Haben Sie schon einmal darüber nachgedacht, was für ein Glück es ist, wählen zu dürfen? Und, nein, ich rede gerade nicht von Flüchtlingen, Doppelpässen usf. Nicht einmal über Frauen, obschon es einer Erwähnung wert ist, dass als letztes Schweizer Kanton Appenzell Innerrhoden im Jahr 1990(!) das Wahlrecht für Frauen einführte.

Wahlrecht und Demokratie bilden also keinen zwingenden Zusammenhang, lernen wir daraus. Denn wer hätte auch vor 1990 behaupten wollen, dass die Schweiz kein demokratisches Land ist?

Überhaupt scheint unsere Vorstellung von Demokratie ja sehr von der des Herkunftslandes abzuweichen.

Im antiken Athen durften freie Vollbürger über 30 wählen, natürlich nur die männlichen. Das waren ca. 10 Prozent der Bevölkerung.

Was nicht so schlimm ist, wie es zunächst klingt.

Denn, überlegen Sie, wir hier in Deutschland zum Beispiel wählen weder Bundeskanzler, noch Bundespräsident direkt.

Wie wir überhaupt nicht direkt an politischen Entscheidungsprozessen beteiligt sind, sondern nur wählen können, wer für die nächsten paar Jahre über uns entscheidet.

# [Aufgabe 1]
In welchem Jahr führte laut Textauszug der Kanton Appenzell Innerrhoden das Wahlrecht für Frauen ein?
# [Aufgabe 2]
Nennen Sie alle Voraussetzungen, die der Textauszug für das Wahlrecht im antiken Athen angibt.
# [Aufgabe 3]
Schreiben Sie den Text über Wahlrecht und Demokratie im Anschluss an seinen letzten Satz weiter.

# [Bereitgestelltes Material]
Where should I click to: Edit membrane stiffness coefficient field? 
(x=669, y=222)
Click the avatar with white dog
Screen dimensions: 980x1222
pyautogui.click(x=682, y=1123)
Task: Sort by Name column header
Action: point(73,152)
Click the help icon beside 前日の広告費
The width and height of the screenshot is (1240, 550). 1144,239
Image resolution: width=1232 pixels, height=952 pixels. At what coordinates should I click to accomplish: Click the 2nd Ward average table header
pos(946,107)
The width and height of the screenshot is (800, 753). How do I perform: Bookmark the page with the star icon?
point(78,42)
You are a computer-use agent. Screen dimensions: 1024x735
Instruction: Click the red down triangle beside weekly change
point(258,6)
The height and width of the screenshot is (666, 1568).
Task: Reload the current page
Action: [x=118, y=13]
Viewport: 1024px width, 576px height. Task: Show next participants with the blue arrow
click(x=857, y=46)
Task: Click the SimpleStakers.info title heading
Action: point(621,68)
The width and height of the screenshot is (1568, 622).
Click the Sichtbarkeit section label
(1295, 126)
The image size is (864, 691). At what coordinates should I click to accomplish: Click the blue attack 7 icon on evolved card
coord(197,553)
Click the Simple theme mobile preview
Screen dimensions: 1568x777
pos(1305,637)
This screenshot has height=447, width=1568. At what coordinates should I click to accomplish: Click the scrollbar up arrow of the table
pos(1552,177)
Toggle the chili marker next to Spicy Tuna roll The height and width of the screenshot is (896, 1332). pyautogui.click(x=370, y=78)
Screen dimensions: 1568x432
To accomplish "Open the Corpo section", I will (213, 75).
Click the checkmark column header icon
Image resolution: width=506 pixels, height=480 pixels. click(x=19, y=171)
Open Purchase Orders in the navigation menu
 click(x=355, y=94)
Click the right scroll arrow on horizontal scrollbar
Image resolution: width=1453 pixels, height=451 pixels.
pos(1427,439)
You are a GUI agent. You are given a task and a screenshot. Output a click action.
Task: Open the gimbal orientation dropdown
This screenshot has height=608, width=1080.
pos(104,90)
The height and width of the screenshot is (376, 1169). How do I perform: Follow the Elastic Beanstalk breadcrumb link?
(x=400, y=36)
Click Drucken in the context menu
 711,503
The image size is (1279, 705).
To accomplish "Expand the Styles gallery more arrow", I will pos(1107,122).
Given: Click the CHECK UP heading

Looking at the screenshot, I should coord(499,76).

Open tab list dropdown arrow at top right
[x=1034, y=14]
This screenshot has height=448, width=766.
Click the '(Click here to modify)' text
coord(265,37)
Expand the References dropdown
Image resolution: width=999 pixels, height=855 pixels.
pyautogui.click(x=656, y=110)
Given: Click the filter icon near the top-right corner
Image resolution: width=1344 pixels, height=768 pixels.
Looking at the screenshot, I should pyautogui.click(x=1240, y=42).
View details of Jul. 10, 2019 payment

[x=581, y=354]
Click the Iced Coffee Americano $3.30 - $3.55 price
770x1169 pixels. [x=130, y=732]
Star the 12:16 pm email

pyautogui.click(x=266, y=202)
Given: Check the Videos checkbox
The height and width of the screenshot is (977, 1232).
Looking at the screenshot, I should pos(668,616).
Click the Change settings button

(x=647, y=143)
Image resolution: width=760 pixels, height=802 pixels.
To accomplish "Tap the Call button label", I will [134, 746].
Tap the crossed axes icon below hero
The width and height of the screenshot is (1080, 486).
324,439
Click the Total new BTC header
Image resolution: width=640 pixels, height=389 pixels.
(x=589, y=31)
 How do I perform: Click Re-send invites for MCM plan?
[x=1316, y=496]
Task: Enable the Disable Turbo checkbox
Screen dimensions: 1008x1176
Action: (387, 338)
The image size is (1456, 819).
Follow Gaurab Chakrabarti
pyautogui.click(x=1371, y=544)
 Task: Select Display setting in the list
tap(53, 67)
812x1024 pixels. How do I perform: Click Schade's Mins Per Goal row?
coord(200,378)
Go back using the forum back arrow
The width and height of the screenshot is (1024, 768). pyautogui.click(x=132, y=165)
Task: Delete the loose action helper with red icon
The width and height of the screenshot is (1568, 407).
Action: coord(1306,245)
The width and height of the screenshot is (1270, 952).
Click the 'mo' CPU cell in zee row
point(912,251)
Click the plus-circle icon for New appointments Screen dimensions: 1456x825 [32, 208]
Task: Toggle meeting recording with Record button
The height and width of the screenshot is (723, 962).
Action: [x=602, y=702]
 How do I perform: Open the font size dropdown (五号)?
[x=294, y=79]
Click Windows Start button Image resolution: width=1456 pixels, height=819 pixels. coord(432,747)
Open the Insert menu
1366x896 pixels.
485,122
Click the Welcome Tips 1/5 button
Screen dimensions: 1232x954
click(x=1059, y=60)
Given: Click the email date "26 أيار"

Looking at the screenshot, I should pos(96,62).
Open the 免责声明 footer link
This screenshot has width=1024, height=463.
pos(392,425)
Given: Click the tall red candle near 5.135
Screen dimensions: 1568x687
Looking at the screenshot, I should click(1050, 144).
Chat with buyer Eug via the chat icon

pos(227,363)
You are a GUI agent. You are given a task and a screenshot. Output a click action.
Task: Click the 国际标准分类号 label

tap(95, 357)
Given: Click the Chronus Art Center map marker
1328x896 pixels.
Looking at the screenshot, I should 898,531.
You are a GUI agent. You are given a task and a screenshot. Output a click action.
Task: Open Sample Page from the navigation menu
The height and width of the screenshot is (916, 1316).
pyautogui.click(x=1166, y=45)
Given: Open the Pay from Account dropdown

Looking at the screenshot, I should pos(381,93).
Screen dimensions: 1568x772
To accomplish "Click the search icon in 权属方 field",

# [Lösung 1]
Im Jahr 1990.

# [Lösung 2]
- frei
- Vollbürger
- über 30 Jahre alt
- männlich

# [Lösung 3]
Gleichwohl beinhaltet der Demokratiegedanke auch (und vermutlich machen wir uns das nur höchst selten bewusst) erforderliche Voraussetzungen derer, die sich an der Demokratie beteiligen (wollen).

Als da wären selbstbestimmtes Handeln und politische Informiertheit, aber auch Tugenden wie Mut, Fairness, Solidarität und Loyalität gegenüber dem Land und seinen Bürgern.

An diesen Gedanken schließen sich jene an, die neuerdings immer öfter fordern, es solle mitnichten jeder wählen dürfen.

Auch wenn derlei Gedanken noch sehr im Vagen schweben, sind sie doch da.

Die einen reden etwas von "nur noch Abiturienten", was ich absurd finde angesichts der vielen politisch ungebildeten Intellektuellen.

Andere gehen davon aus, dass nur "produktive oder ehemals produktive Mitglieder der Gesellschaft" die Folgen mancher Wahlentscheidungen in ihrer Konsequenz einschätzen können.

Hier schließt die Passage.